*What is being asked:* Reproduce the material below word for word, starting at its first line and ending at the line that contains "(x=696, y=439)". Include both of those lines.

*Provided data:*
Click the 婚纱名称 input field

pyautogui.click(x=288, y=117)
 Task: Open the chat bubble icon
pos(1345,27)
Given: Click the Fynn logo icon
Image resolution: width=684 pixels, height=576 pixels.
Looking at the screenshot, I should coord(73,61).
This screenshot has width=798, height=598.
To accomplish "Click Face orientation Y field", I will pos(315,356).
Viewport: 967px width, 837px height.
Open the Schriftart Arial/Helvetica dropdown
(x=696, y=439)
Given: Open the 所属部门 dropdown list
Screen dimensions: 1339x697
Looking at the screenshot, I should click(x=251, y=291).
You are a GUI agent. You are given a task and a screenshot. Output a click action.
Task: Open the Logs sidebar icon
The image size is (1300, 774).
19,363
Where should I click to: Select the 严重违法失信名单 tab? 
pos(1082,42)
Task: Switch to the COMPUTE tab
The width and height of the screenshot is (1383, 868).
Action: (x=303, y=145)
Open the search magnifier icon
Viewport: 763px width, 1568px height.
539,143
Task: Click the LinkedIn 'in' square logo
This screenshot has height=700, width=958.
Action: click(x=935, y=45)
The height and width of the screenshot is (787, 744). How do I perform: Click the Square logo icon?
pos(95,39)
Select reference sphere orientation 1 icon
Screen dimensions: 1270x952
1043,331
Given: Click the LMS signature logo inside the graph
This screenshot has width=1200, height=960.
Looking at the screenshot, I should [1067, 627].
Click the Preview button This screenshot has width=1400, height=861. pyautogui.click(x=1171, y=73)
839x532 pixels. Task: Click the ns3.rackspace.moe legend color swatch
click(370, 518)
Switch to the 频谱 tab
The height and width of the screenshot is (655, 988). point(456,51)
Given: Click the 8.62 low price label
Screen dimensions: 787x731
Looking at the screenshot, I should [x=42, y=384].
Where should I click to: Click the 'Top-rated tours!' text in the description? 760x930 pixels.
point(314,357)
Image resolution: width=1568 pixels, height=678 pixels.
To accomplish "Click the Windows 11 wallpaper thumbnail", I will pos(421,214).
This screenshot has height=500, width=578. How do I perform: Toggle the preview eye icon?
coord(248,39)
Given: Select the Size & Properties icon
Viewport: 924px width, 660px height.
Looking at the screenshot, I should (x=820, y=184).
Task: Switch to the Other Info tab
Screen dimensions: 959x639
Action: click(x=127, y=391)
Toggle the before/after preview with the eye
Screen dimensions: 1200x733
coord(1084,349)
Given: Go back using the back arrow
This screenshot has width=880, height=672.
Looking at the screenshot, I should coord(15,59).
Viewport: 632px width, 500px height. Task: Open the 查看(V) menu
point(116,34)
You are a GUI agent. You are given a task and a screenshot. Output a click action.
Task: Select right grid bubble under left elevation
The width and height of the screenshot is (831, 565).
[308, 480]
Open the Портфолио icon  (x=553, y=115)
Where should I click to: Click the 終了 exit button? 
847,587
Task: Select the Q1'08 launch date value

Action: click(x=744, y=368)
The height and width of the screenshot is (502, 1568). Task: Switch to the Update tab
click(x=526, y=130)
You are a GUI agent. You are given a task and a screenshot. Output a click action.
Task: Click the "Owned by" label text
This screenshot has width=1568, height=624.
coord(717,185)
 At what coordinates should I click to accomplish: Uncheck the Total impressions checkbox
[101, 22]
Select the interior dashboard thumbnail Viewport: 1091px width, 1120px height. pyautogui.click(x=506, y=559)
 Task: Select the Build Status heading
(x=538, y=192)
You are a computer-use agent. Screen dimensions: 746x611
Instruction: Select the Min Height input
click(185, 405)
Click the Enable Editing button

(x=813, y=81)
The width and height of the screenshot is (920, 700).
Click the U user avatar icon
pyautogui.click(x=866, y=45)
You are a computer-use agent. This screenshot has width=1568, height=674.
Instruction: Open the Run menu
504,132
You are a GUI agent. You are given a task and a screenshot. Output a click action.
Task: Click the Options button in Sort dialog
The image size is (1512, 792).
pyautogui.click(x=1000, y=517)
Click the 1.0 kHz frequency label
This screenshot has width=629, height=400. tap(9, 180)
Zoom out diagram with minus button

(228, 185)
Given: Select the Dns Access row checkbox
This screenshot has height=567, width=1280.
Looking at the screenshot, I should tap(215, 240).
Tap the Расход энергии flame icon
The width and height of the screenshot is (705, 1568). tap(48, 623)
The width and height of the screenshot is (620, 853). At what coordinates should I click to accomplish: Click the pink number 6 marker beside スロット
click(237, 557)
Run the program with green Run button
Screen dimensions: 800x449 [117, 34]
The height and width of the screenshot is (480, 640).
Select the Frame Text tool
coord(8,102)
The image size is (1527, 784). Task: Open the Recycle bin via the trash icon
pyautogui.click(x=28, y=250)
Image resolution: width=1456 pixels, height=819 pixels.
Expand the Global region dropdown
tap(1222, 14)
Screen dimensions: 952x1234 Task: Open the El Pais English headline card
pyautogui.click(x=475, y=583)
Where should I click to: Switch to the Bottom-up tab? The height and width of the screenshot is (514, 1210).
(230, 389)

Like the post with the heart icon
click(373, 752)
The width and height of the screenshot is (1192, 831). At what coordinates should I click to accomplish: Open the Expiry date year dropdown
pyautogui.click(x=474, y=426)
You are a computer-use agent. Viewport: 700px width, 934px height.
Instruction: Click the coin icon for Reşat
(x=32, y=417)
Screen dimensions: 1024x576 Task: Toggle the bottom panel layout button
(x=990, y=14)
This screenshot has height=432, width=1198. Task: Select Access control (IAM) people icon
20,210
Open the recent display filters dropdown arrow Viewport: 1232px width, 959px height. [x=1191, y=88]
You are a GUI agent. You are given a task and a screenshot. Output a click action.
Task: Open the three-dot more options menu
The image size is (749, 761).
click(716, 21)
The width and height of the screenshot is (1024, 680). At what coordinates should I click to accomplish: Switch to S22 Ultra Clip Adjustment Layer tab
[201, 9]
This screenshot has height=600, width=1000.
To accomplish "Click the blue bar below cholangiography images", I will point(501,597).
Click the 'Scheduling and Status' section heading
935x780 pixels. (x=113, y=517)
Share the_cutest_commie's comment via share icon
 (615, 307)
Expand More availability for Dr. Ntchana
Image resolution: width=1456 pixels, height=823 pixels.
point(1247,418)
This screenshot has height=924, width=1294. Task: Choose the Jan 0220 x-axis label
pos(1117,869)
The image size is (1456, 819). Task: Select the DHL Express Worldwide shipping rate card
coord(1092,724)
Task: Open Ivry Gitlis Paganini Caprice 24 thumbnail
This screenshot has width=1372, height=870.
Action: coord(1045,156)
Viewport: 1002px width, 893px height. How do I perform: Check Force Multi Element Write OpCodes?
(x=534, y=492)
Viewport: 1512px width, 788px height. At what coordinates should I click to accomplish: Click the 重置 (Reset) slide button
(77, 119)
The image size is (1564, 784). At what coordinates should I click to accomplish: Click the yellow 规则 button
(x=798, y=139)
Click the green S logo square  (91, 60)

*Correct result:*
Click the 婚纱名称 input field

pyautogui.click(x=288, y=117)
 Task: Open the chat bubble icon
pos(1345,27)
Given: Click the Fynn logo icon
Image resolution: width=684 pixels, height=576 pixels.
Looking at the screenshot, I should coord(73,61).
This screenshot has width=798, height=598.
To accomplish "Click Face orientation Y field", I will pos(315,356).
Viewport: 967px width, 837px height.
Open the Schriftart Arial/Helvetica dropdown
(x=696, y=439)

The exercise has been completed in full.